Das Ziel ist erreicht. Aufmerksamkeit. Nicht zuletzt durch die Kooperation mit RTL und vermutlich weiteren Medien (Der Express berichtet heute auch sehr wohlwollend):
Was haben wir hier? Sachbeschädigung, eventuell Hausfriedensbruch, Werbung an Schulen ist zumindest in NRW verboten. Mit Sicherheit alles einkalkuliert. Im Video ist das an der Reaktion der “Kleber” sofort ersichtlich.
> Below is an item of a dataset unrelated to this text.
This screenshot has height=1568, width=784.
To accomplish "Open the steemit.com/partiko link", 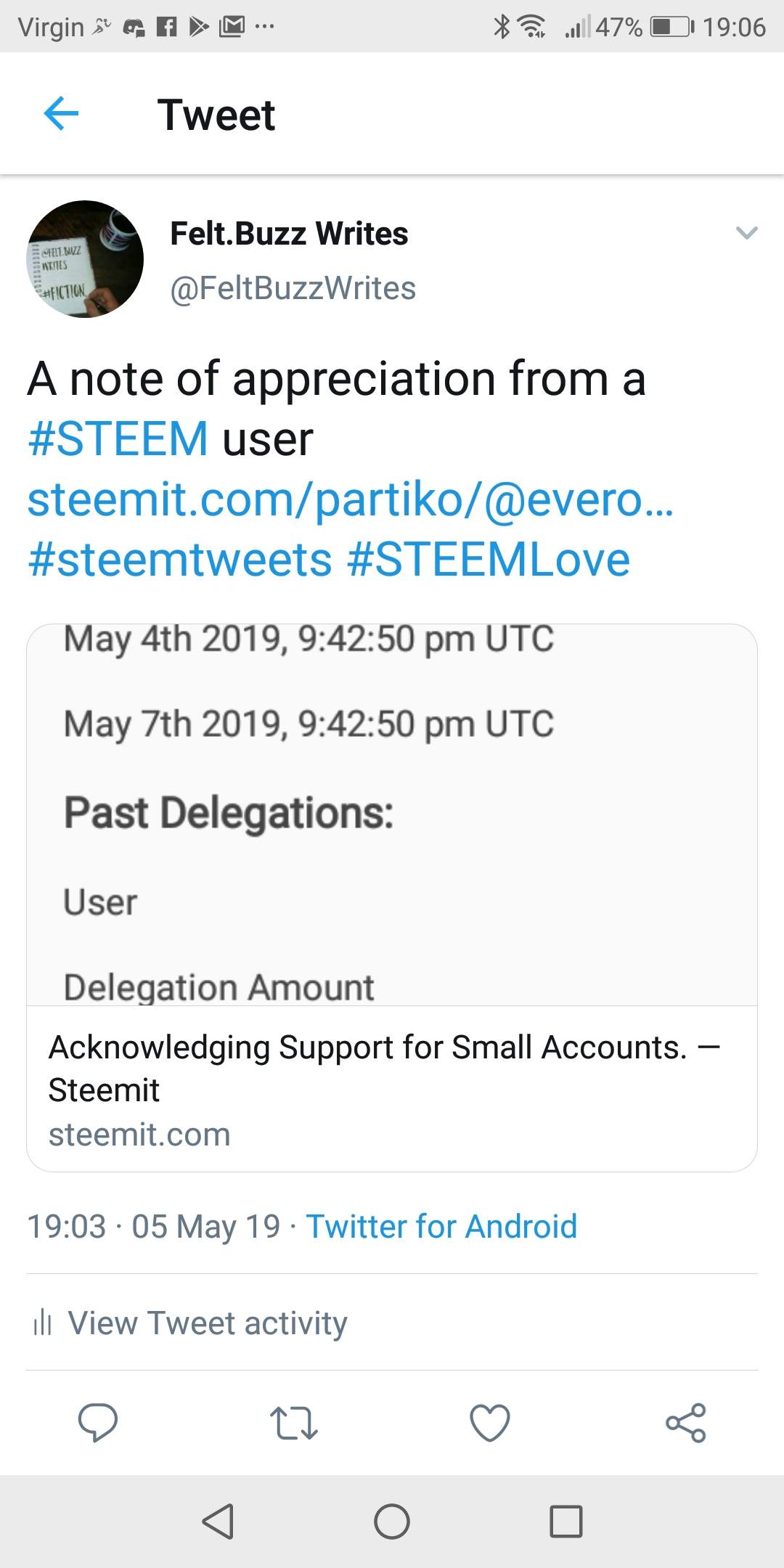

Aber ist “bad PR” wirklich immer auch “good PR”? Zumindest haben die “renommierten” StudiVZ-Watcher jetzt erstmal wieder genug Feuer. Gute (und damit ist auch erfolgreich gemeint) Werbung geht auch konstruktiv.
Am dreistesten bleibt wohl die Aussage, man wolle den Wünschen und Sorgen der Schüler Verhör verschaffen. Geld verdienen (und die 12-jährigen möglichst früh daran gewöhnen, überall und ständig ihre persönlichen Daten preiszugeben) will mit dem SchülerVZ bestimmt niemand.
Wie sagte Lothar Späth, Aufsichtsratsvorsitzender von Holtzbrinck, nach dem Deal zwischen Holtzbrinck und StudiVZ befragt:
Ich finde Holtzbrinck hat keine richtige Entscheidung getroffen.